──────── Data for this task ────────

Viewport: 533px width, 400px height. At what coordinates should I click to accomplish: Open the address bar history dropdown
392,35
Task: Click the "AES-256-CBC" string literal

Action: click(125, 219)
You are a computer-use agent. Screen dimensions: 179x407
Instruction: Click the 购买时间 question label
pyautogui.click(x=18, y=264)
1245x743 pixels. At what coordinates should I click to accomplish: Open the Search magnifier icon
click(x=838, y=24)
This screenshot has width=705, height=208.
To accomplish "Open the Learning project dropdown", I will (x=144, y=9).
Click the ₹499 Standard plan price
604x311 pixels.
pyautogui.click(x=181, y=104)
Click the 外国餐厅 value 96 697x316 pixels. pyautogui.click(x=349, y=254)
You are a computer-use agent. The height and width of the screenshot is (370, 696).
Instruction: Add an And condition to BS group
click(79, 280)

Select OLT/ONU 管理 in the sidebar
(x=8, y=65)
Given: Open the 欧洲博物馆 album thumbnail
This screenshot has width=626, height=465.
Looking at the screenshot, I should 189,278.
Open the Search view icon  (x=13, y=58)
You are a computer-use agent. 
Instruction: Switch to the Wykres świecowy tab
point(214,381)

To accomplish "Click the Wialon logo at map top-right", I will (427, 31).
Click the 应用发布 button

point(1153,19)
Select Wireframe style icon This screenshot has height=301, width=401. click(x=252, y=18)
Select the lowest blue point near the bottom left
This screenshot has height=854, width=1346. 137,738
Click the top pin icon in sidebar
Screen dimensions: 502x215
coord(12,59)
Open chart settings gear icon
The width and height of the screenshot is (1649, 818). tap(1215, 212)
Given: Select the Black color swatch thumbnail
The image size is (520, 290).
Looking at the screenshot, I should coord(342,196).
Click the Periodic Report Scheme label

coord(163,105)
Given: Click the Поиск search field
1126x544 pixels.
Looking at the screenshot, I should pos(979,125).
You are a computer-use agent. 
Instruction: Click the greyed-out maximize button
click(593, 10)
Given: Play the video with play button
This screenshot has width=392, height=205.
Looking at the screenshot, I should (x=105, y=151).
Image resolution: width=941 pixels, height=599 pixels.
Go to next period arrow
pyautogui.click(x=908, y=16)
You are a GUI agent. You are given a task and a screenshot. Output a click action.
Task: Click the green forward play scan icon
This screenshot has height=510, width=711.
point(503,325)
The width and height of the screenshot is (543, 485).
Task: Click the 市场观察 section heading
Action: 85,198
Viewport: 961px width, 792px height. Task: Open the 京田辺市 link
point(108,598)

────────

What is expected: Using the data above, extract exactly the lines from the one that holds "You are a computer-use agent. Screen" to the one that holds "Task: Click the green forward play scan icon", both ends included, and no others.

Solved exercise:
You are a computer-use agent. Screen dimensions: 179x407
Instruction: Click the 购买时间 question label
pyautogui.click(x=18, y=264)
1245x743 pixels. At what coordinates should I click to accomplish: Open the Search magnifier icon
click(x=838, y=24)
This screenshot has width=705, height=208.
To accomplish "Open the Learning project dropdown", I will (x=144, y=9).
Click the ₹499 Standard plan price
604x311 pixels.
pyautogui.click(x=181, y=104)
Click the 外国餐厅 value 96 697x316 pixels. pyautogui.click(x=349, y=254)
You are a computer-use agent. The height and width of the screenshot is (370, 696).
Instruction: Add an And condition to BS group
click(79, 280)

Select OLT/ONU 管理 in the sidebar
(x=8, y=65)
Given: Open the 欧洲博物馆 album thumbnail
This screenshot has width=626, height=465.
Looking at the screenshot, I should 189,278.
Open the Search view icon  (x=13, y=58)
You are a computer-use agent. 
Instruction: Switch to the Wykres świecowy tab
point(214,381)

To accomplish "Click the Wialon logo at map top-right", I will (427, 31).
Click the 应用发布 button

point(1153,19)
Select Wireframe style icon This screenshot has height=301, width=401. click(x=252, y=18)
Select the lowest blue point near the bottom left
This screenshot has height=854, width=1346. 137,738
Click the top pin icon in sidebar
Screen dimensions: 502x215
coord(12,59)
Open chart settings gear icon
The width and height of the screenshot is (1649, 818). tap(1215, 212)
Given: Select the Black color swatch thumbnail
The image size is (520, 290).
Looking at the screenshot, I should coord(342,196).
Click the Periodic Report Scheme label

coord(163,105)
Given: Click the Поиск search field
1126x544 pixels.
Looking at the screenshot, I should pos(979,125).
You are a computer-use agent. 
Instruction: Click the greyed-out maximize button
click(593, 10)
Given: Play the video with play button
This screenshot has width=392, height=205.
Looking at the screenshot, I should (x=105, y=151).
Image resolution: width=941 pixels, height=599 pixels.
Go to next period arrow
pyautogui.click(x=908, y=16)
You are a GUI agent. You are given a task and a screenshot. Output a click action.
Task: Click the green forward play scan icon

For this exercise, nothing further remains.